Here’s a skill for you to work on: parallel construction. This skill is useful, easy to learn, and rare. (That sentence is an example of parallelism.)
Even professional writers regularly go astray when they try to write sentences that feature parallelism. Or perhaps the problem is that they don’t try.
Here’s a sentence with parallelism:
But, in a larger sense, we cannot dedicate, we cannot consecrate, we cannot hallow this ground. CORRECT
(BTW: Did Abraham Lincoln really start a sentence with but? Yes, he did – as good writers often do.)
Here’s another parallel sentence:
Give me liberty, or give me death. CORRECT
Imagine Abraham Lincoln saying “we cannot dedicate, we cannot consecrate, and the ground can’t be hallowed.” Painful to your ears, isn’t it? And imagine Patrick Henry saying “Give me liberty, or you can kill me.” Not quite the same effect.

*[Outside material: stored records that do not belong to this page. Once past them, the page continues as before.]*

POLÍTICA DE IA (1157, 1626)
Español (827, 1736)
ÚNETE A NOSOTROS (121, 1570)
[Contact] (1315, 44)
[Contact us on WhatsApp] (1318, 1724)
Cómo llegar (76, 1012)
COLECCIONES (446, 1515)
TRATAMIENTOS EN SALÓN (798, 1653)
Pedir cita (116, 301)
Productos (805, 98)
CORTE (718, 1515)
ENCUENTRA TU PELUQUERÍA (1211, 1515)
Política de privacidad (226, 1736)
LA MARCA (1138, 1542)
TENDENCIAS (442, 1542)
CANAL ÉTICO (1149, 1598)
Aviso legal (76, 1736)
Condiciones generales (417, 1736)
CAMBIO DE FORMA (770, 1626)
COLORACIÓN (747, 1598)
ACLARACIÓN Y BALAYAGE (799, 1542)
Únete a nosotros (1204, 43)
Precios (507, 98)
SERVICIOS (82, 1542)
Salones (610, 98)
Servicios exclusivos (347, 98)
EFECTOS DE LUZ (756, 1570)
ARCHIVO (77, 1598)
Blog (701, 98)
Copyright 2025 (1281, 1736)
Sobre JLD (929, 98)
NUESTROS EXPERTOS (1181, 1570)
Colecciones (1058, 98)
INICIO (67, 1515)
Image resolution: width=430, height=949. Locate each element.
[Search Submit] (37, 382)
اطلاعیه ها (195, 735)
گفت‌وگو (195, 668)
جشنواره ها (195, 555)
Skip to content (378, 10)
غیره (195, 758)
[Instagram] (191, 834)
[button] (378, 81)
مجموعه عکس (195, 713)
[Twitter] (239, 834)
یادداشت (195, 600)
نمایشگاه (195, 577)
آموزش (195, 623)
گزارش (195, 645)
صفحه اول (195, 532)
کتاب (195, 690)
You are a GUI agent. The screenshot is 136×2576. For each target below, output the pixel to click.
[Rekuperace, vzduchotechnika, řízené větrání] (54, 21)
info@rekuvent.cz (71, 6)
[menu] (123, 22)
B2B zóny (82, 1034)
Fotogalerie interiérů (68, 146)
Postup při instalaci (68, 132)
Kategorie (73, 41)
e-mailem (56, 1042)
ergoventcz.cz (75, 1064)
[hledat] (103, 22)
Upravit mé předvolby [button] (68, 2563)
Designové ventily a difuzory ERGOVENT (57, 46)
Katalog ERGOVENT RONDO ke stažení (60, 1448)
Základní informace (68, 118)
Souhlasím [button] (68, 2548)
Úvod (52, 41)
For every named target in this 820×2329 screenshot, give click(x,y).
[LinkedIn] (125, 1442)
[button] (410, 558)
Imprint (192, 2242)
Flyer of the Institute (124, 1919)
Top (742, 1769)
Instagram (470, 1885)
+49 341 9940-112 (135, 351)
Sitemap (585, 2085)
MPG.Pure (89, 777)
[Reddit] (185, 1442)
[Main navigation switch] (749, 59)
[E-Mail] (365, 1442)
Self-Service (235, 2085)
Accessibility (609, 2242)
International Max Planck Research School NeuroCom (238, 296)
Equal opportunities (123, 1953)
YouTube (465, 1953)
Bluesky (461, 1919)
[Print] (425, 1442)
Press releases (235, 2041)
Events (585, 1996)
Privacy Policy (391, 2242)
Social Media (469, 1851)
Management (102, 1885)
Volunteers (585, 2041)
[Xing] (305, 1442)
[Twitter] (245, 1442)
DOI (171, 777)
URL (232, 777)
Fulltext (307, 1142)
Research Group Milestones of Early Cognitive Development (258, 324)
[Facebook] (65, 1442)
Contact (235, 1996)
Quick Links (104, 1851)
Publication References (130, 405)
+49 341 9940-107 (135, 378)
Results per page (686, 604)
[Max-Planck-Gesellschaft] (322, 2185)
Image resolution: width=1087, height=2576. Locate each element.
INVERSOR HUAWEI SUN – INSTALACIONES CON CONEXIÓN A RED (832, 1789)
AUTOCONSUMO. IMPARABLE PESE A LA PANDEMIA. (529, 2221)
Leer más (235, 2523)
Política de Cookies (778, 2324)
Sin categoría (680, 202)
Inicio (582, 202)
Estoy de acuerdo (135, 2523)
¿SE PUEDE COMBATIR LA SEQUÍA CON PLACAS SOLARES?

So what do you need to know about parallelism?
1. All the parts need to match.
2. If you’re writing a sentence with three parts, the third one will be the problem. Guaranteed.
3. A useful trick is to write the sentence in question like a little poem. Make sure all three parts match a word near the beginning.
4. An easy solution to parallelism problems is to break the sentence into two shorter ones.
Sound complicated? It really isn’t. Let’s try one.
For his birthday we’re treating George to dinner, giving him a gift certificate, and he’s taking the day off from work.
Here’s the same sentence, written like a little poem:
For his birthday we’re
-treating George to dinner
-giving him a gift certificate, and
-he’s taking the day off from work.
“He’s taking the day off from work” doesn’t go with we’re. So the sentence needs to be fixed. Usually the easiest solution is to make two sentences, like this:
For his birthday we’re treating George to dinner and giving him a gift certificate. He’s taking the day off from work. CORRECT
Parallelism is pretty easy once you get the hang of it. Look for examples (they’re everywhere!) and practice fixing them. Soon you’ll be an expert.